Las formas dictatoriales e inquisidoras no han abandonado a la humanidad, simplemente han evolucionado. Es verdad que todavía perviven las ancestrales, es decir, la imposición arbitraria y por la fuerza bruta de los propios principios ideológicos o del status quo del poder. Casos como los de China, Corea del Norte o Venezuela no dejan mentir al respecto. Sin embargo, en el conjunto de la civilización occidental, avanzada científica y tecnológicamente hablando, son más bien marginales y van cediendo el paso a otro tipo de dictaduras, o quizá mejor debiéramos llamarles “dictablandas”, no menos eficaz. Esta nueva forma de represión es probablemente más efectiva, pues su modo de imponerse resulta más sutil y cuando uno ya está metido en ellas, casi ni se nota, lo que las hace resistentes a la crítica y a la rebelión.
También cambia el sujeto dictatorial. Ya no suelen ser los estados, pues están pasando de moda. Ahora son los organismos internacionales o cúmulos de ONGs hábilmente manejadas por quienes detentan el poder realmente: poderosos lobbies económicos y empresariales. No es el poder coercitivo del estado, sino el más disimulado de los medios de comunicación y las redes sociales. Así, por ejemplo, todos necesitamos Google; y Google puede hacer, con el algoritmo adecuado, que dejemos de existir, que no seamos visibles. Muchas personas utilizan Facebook, pero esta misma empresa puede censurarnos, bloquearnos, hacer en definitiva que perdamos visibilidad. ¿A quién podemos reclamarle?

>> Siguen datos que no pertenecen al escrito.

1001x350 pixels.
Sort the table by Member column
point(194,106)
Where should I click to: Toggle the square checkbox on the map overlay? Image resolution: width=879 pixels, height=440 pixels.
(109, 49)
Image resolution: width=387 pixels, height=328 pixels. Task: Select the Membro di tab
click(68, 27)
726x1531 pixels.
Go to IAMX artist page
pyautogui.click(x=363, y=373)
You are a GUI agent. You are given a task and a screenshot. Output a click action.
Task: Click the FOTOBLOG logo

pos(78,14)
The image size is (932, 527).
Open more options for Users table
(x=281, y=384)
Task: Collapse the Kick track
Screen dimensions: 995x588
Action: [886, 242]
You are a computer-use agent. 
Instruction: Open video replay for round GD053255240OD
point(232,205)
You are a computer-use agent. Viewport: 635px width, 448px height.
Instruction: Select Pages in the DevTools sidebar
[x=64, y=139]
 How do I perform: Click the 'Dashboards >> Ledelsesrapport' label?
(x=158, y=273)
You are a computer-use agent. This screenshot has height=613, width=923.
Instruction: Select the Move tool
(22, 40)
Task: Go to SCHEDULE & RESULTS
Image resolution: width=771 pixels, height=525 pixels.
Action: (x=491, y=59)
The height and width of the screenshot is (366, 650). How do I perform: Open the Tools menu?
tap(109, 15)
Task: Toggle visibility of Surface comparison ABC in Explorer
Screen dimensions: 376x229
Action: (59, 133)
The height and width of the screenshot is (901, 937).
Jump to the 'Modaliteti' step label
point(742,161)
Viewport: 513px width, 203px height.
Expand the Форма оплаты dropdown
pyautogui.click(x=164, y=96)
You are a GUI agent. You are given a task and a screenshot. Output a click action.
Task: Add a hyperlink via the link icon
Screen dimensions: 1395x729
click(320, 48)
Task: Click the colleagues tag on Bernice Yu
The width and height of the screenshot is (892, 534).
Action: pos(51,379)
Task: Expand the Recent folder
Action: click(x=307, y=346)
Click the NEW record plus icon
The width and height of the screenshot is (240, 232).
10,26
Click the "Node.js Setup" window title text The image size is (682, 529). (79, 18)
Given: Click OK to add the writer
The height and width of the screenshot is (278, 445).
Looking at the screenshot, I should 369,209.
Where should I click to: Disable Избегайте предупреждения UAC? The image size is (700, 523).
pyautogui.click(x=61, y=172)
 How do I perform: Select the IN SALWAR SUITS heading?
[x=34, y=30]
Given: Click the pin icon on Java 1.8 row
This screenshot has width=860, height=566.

De hecho, es algo que ya está sucediendo. Esta semana ha sido noticia que el ingeniero James Damore ha sido despedido de Google por motivos ideológicos. Se atrevió a decir en un documento de trabajo interno (es decir, ni siquiera lo publicó para que sea del uso común) algo diferente de lo establecido por el pensamiento políticamente correcto, a saber, que las mujeres y los hombres tenemos, en líneas generales, capacidades diferentes que en definitiva nos complementan. Todos sabemos que las mujeres son mejores para generar empatía y comunicar sentimientos, y que los hombres nos inclinamos más por cuestiones técnicas. Esto es así hasta en países como Noruega, líderes en lo que a igualdad de género se refiere. Pero siendo esto realidad, y estando avalado por multitud de estudios biológicos, genéticos, hormonales, neurológicos y evolutivos, no se puede decir, está prohibido expresarlo. Si uno osa decirlo recibe ipso facto el sambenito de “machista” y es linchado mediática e inmisericordemente, como le sucedió al ingeniero Damore.
Pensándolo bien, ¿qué quiere decir esto? Muchas cosas, por ejemplo: que es ficticia nuestra libertad de expresión y nuestra libertad de pensamiento. Podemos pensar y decir lo que queramos siempre que no vaya en contra o cuestione lo políticamente correcto. Es decir, siempre que no lesionemos los interesas o vayamos contra las ideas de quienes imponen o a quienes beneficia lo “políticamente correcto”. Si no pensamos de acuerdo a estos cánones no nos queda otra que permanecer callados, o quizá decirlo solo cuando nuestra opinión sea excesivamente marginal, siendo prácticamente un monólogo. Eso supone, necesariamente, miedo. Miedo a decir lo que uno realmente piensa por las consecuencias que pueda tener para su fama, su patrimonio o su empleo. Implica, también necesariamente, vivir en una cultura de la simulación y la mentira: simulamos que todos estamos de acuerdo, simulamos la libertad de expresión y de pensamiento, simulamos un falso pluralismo.
Alguien podría objetar: “no hagas de un caso una ley universal”. Bueno, pero no es el único. Agustín Laje, pensador crítico del feminismo y la ideología de género, fue censurado en Facebook durante el mes del “orgullo gay” (junio). Ya son varias las páginas pro-vida de Facebook que han sido cerradas sin ninguna explicación, para reabrirse después de mucho tiempo y abundantes protestas, o los “errores” que de un plumazo cierran las páginas católicas angloparlantes, como una advertencia de lo que te puede suceder si te pones muy pesado. Ya no es el estado, ahora son las empresas y detrás de ellas, los grupos de poder, quienes detentan un dominio dictatorial suave, pero quizá más eficaz, pues no podemos prescindir de ellas.